El mensaje de la Navidad tiene que ver precisamente con la necesidad manifiesta de tal clase de gobernante que, excediendo a todo lo conocido, es capaz de aunar en sí mismo la perfección inmutable y la duración inacabable de su gobierno. Un gobierno que tiene dos momentos estelares, inauguración y plenitud, separados por el tiempo y marcados por sus dos venidas, primera y segunda. Es decir, primordialmente la Navidad no tiene que ver con algo sentimental o enternecedor, sino con algo regio y señoreador, pues ese niño que nace en Belén está predestinado a ser Rey.
No es por casualidad que Mateo abra su evangelio con la siguiente afirmación: 'Libro de la genealogía de Jesucristo, hijo de David, hijo de Abraham.

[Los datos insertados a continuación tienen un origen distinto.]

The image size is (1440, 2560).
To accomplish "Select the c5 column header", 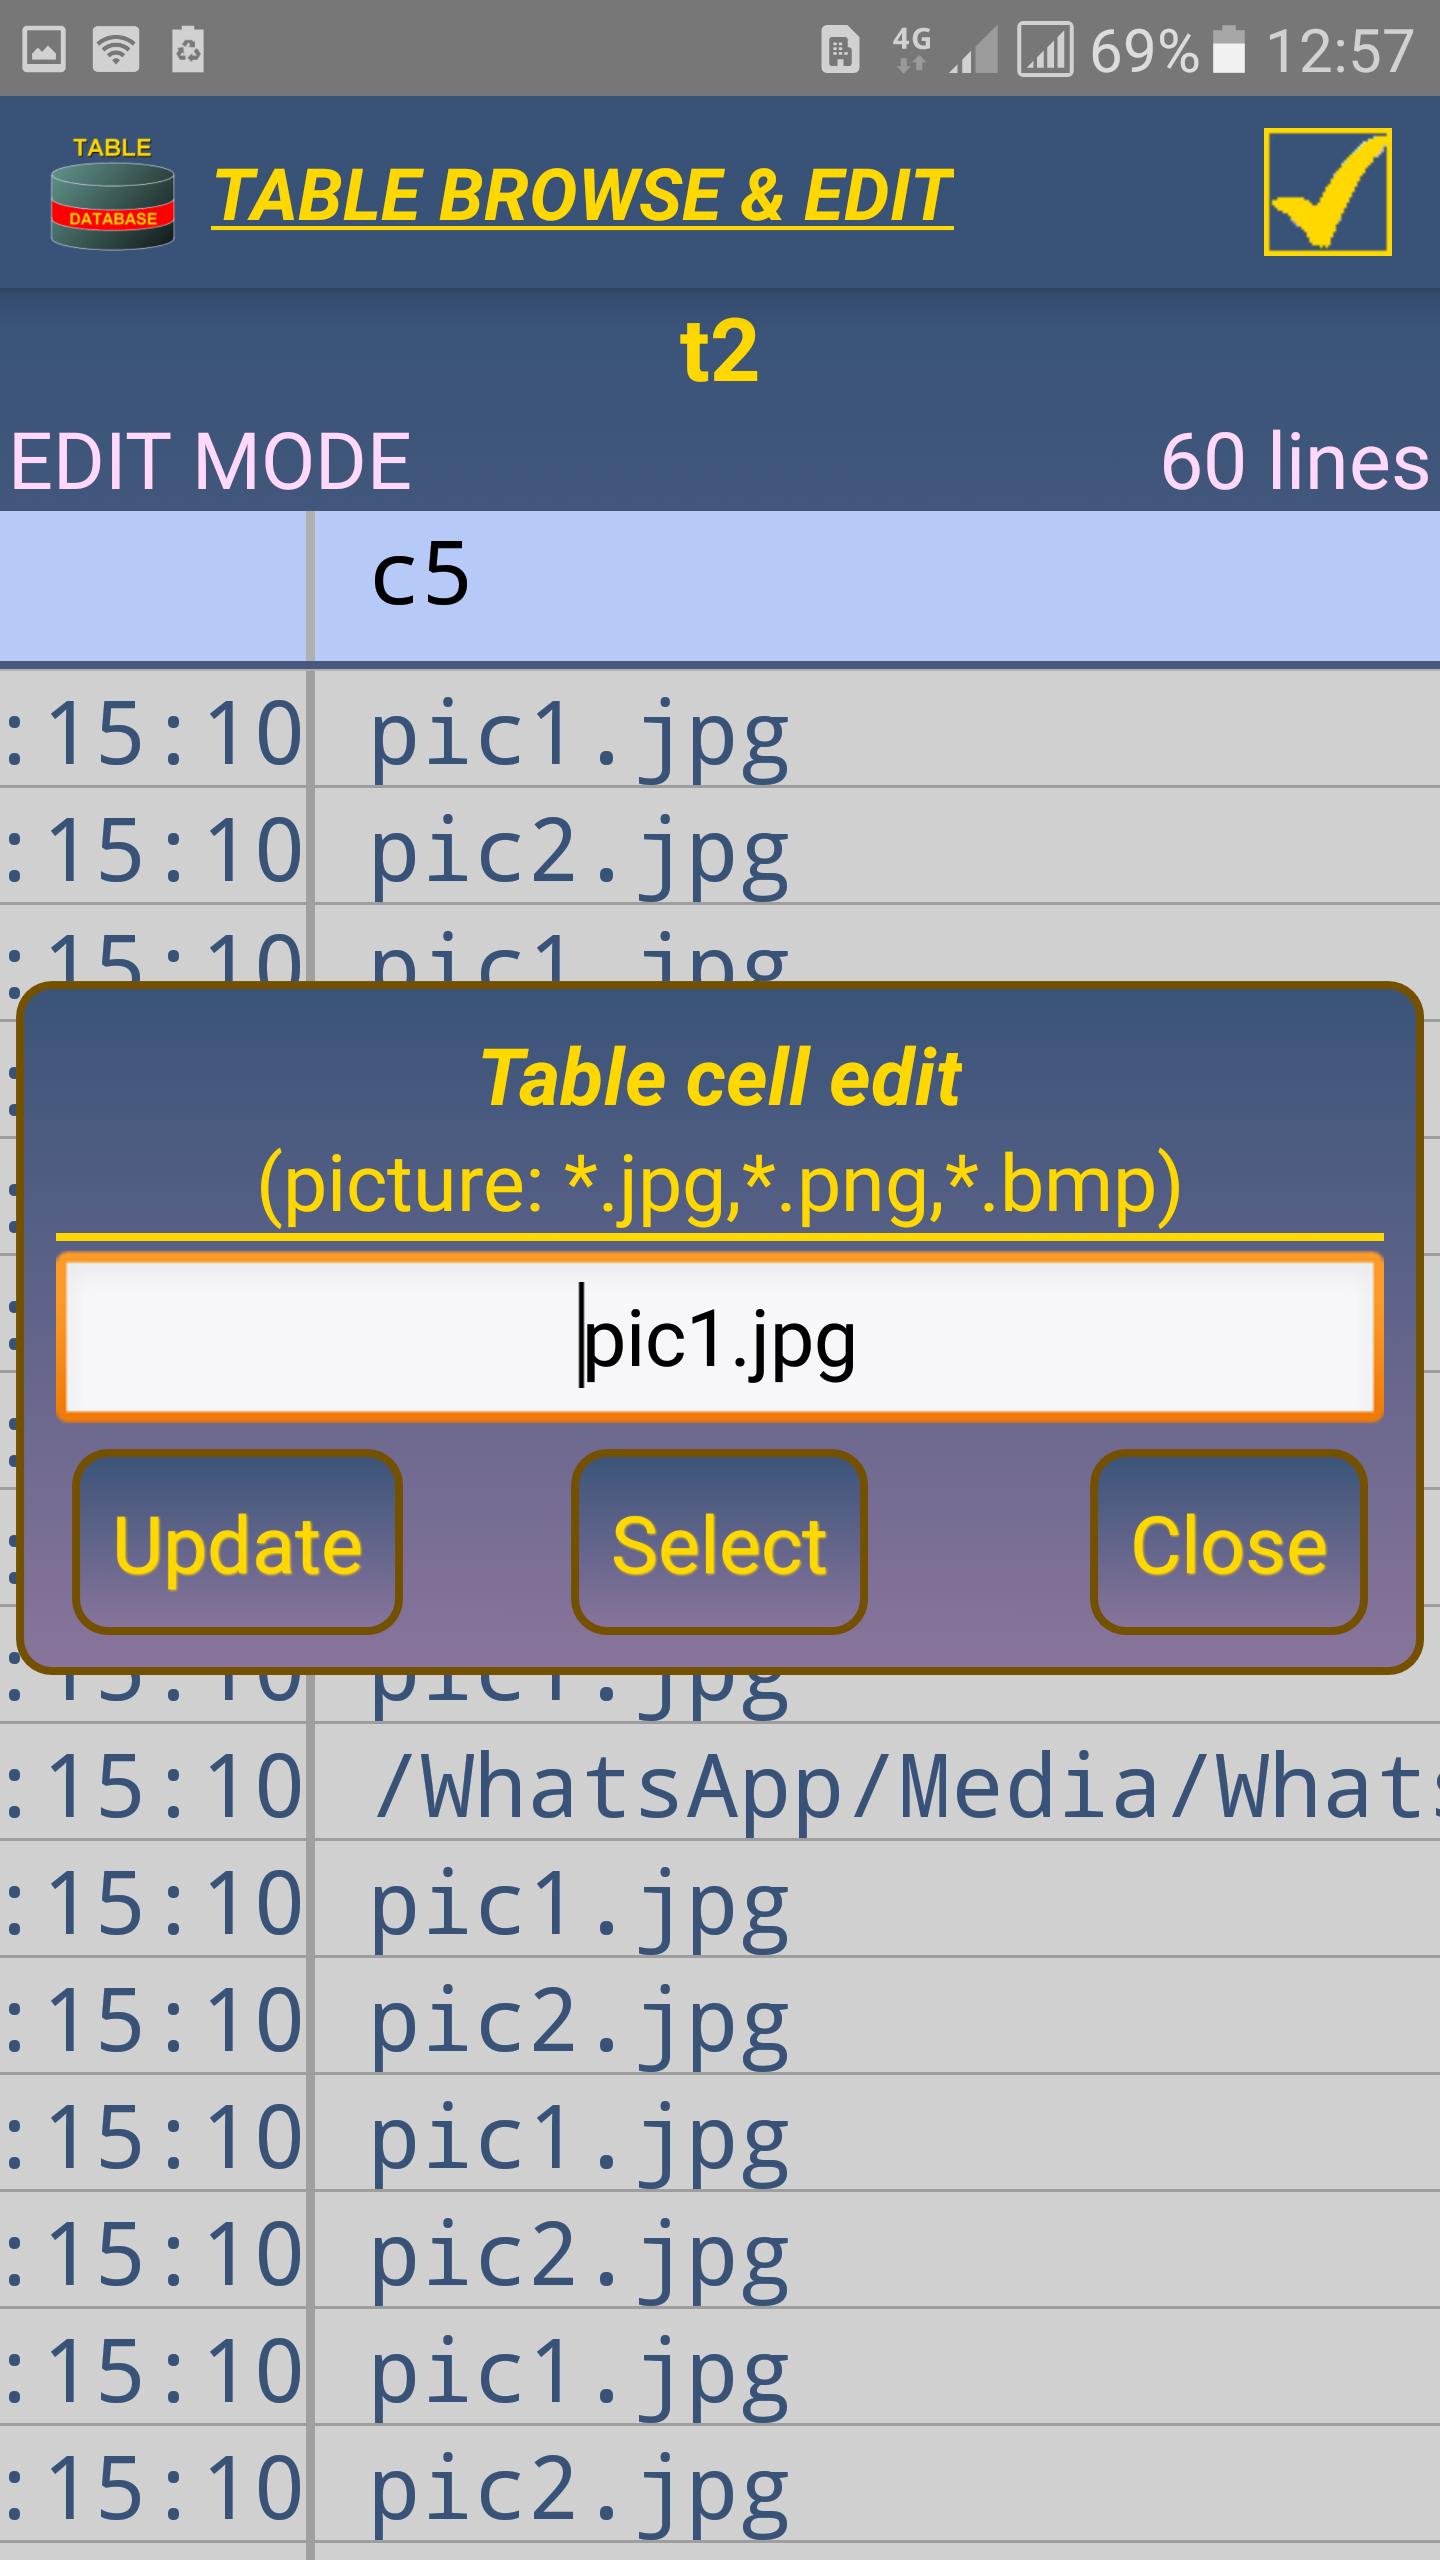I will tap(420, 577).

i' La importancia de las genealogías reside en que prueban la legitimidad de alguien para heredar un determinado cargo, cuando el mismo está asociado a un cierto linaje. El hecho de ser descendiente de David significa que las promesas que le fueron hechas a este personaje tocante a su simiente, tienen como depositario a Jesucristo.
Ahora bien, como dichas promesas tenían que ver con un gobierno muy especial, es por lo que él resulta ser el gobernante ideal que durante siglos había sido anunciado y esperado. Y aunque aparentemente nada parezca haber cambiado, desde su primera venida, en esa interminable secuencia de personajes estimables y execrables en los puestos de gobierno en este mundo, lo cierto es que lo que se puso en marcha entonces no tiene vuelta atrás, no importa los obstáculos que se puedan alzar.

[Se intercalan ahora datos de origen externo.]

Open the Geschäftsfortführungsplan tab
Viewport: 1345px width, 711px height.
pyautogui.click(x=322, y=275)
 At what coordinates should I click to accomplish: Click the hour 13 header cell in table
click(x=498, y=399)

La historia se mueve de forma inexorable en la dirección de su segunda venida, cuando su reino será establecido de forma plena y permanente.
Ser del linaje de Abraham significa que Jesucristo es el portador de la bendición prometida a la simiente del patriarca. Esa bendición no consiste esencialmente en bienes materiales, sino en uno inmaterial, pero real, como es la justicia. Una justicia que no emana del pueblo, que fluctúa en su noción de la misma, ni del capricho de fulano o mengano, tampoco de la costumbre, sino de quien vivió, mientras estuvo en esta tierra, conforme a las más elevadas normas de ética jamás imaginadas, sin sucumbir nunca en su integridad ante las insinuaciones y proposiciones que se le hicieron para que trastocara su virtud. Ante su ejemplo de perfección moral palidecen los casos más reputados del género humano, que no son dignos de desatar la correa de sus sandalias.
¡Qué sombrío futuro el de la humanidad, si no fuera por este gobernante! Siempre sometida al vaivén de los cambios y las contingencias que, de forma imprevista y aleatoria, se presentan y echan a perder nuestros mejores sueños. Incluso en el mejor de los casos, la muerte, ese enemigo implacable, aparece para arrebatar lo más escogido que pudiéramos tener.
Pero he aquí Uno al que la muerte no pudo vencer, sino que más bien ha sido él quien la ha destronado para siempre y con ella también a todas las contingencias e imprevistos amenazantes. No puedo contentarme con menos que con este gobernante;
por eso celebraré la Navidad, sabiendo que de lo que se trata no es de añoranzas, ni de emociones, ni de calor familiar, sino de un Rey, grande, sabio, bueno, justo, poderoso e inmortal. Que habita en luz inaccesible, a quien ninguno de los hombres ha visto ni puede ver, al cual sea la honra y el imperio sempiterno.